### [Exercise brief]
Copy word for word the lines in the records below, starting at the line with "The height and width of the screenshot is (736, 1009)." and ending at the line with "Instruction: Open the". Skip the pictures.

#### Data to use

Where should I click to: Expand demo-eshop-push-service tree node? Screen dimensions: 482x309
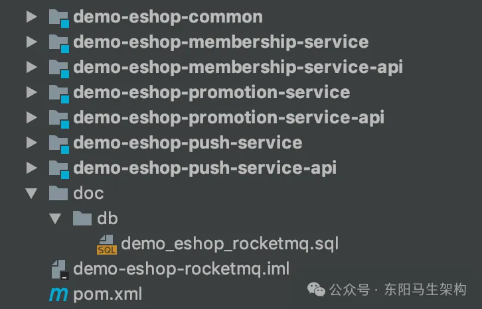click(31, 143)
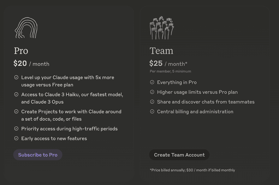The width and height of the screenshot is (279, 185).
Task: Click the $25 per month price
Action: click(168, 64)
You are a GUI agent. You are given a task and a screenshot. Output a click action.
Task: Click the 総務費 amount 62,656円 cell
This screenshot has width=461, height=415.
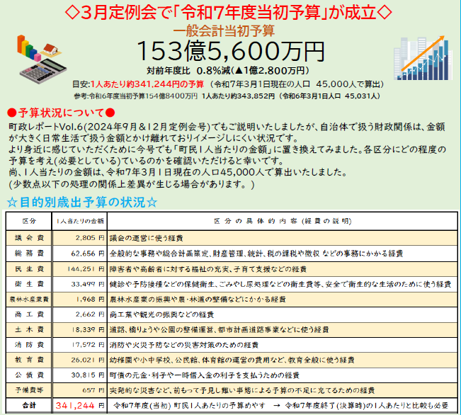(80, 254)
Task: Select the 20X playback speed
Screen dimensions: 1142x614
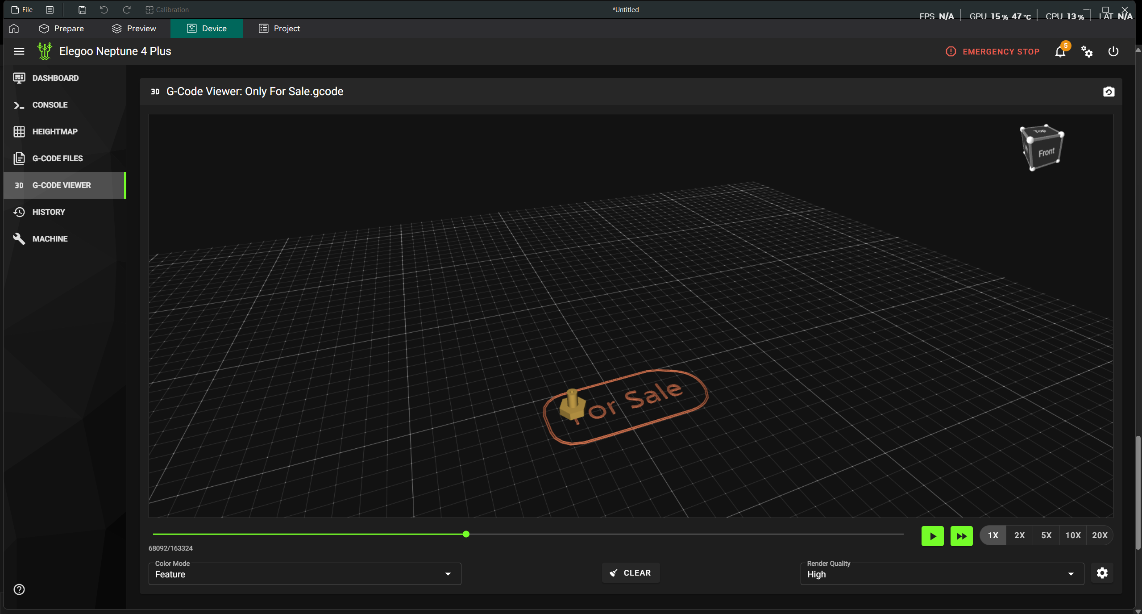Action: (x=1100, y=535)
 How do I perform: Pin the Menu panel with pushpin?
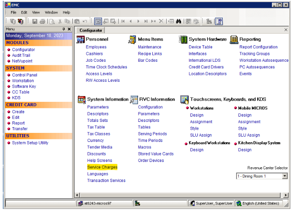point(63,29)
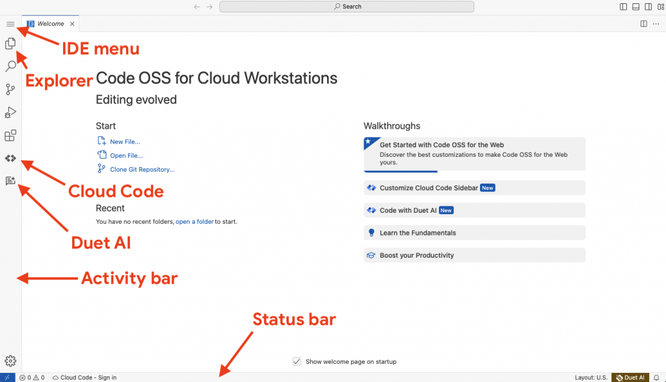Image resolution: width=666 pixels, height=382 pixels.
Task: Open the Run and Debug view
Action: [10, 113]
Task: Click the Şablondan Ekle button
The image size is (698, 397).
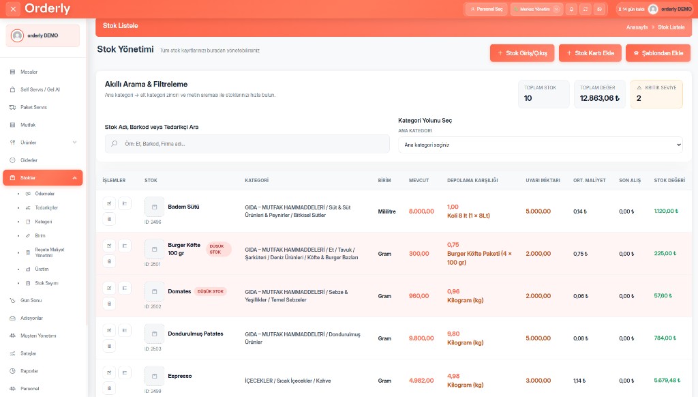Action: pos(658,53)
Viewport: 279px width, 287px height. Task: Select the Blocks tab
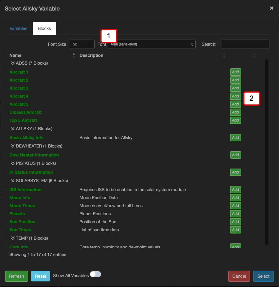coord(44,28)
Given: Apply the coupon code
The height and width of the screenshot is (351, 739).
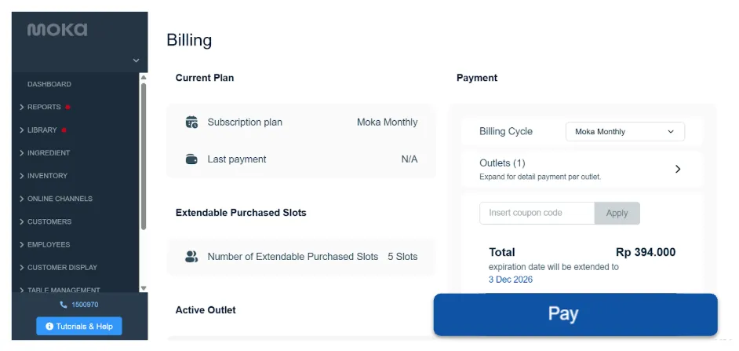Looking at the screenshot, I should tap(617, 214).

########
#### Data to use

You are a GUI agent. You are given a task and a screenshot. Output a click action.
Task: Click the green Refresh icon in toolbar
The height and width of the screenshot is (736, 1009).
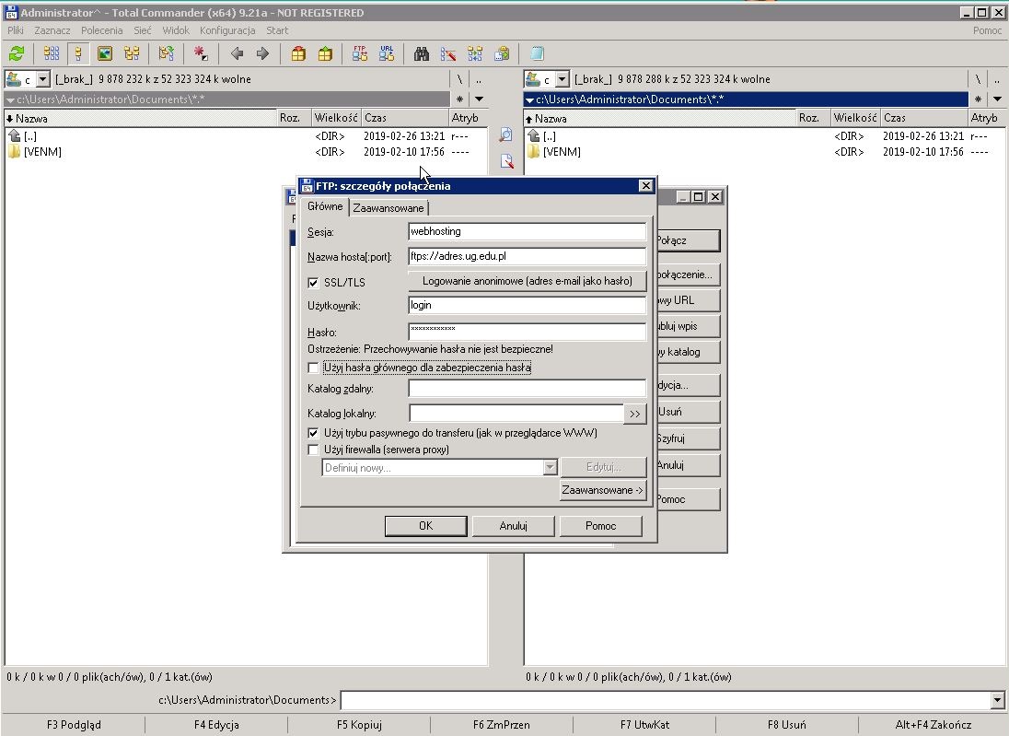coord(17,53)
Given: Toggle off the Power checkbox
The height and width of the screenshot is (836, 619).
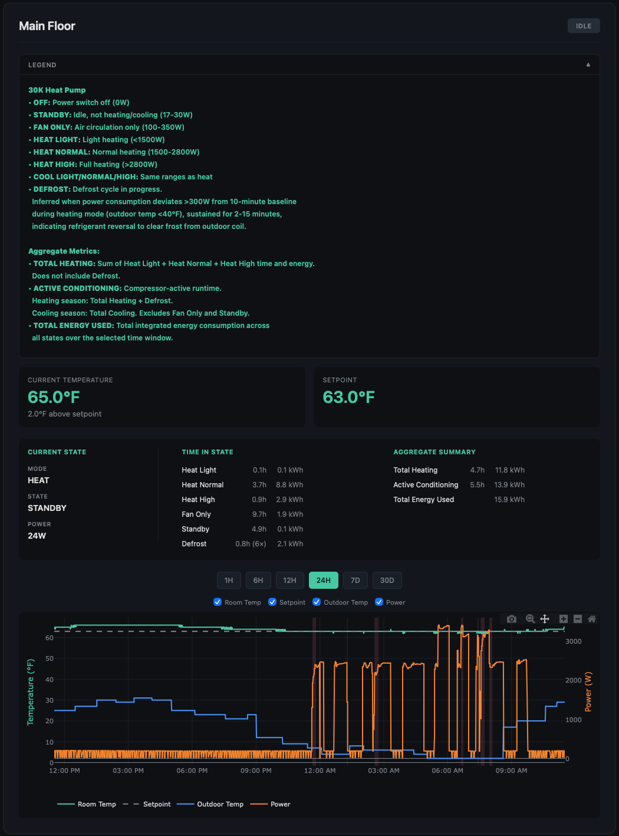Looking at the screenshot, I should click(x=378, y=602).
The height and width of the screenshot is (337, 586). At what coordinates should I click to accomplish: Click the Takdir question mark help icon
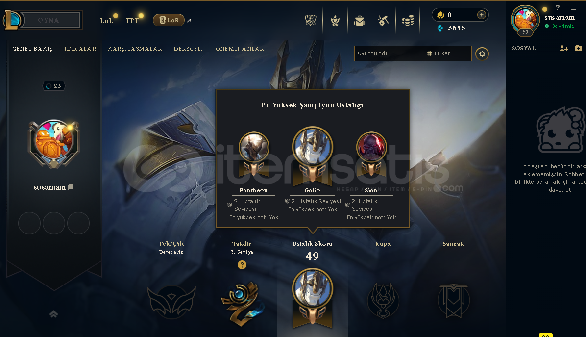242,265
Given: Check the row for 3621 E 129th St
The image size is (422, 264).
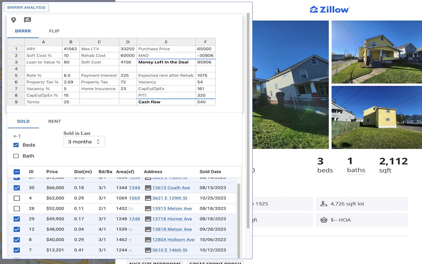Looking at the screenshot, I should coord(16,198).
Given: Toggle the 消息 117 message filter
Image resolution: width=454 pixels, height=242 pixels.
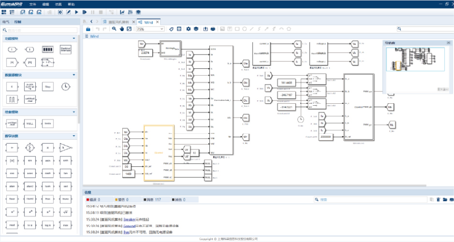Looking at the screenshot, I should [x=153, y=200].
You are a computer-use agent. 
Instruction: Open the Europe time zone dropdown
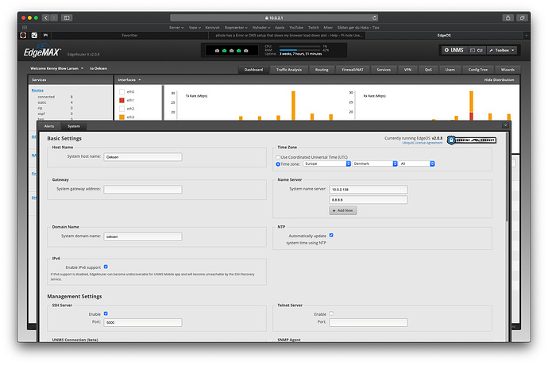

########

### [Exercise result]
The height and width of the screenshot is (736, 1009).
coord(17,53)
Given: Toggle off the Power checkbox
The height and width of the screenshot is (836, 619).
Looking at the screenshot, I should click(x=378, y=602).
The height and width of the screenshot is (337, 586). At what coordinates should I click to accomplish: Click the Takdir question mark help icon
242,265
Given: Check the row for 3621 E 129th St
The image size is (422, 264).
Looking at the screenshot, I should coord(16,198).
Given: Toggle the 消息 117 message filter
Image resolution: width=454 pixels, height=242 pixels.
Looking at the screenshot, I should [x=153, y=200].
You are a computer-use agent. 
Instruction: Open the Europe time zone dropdown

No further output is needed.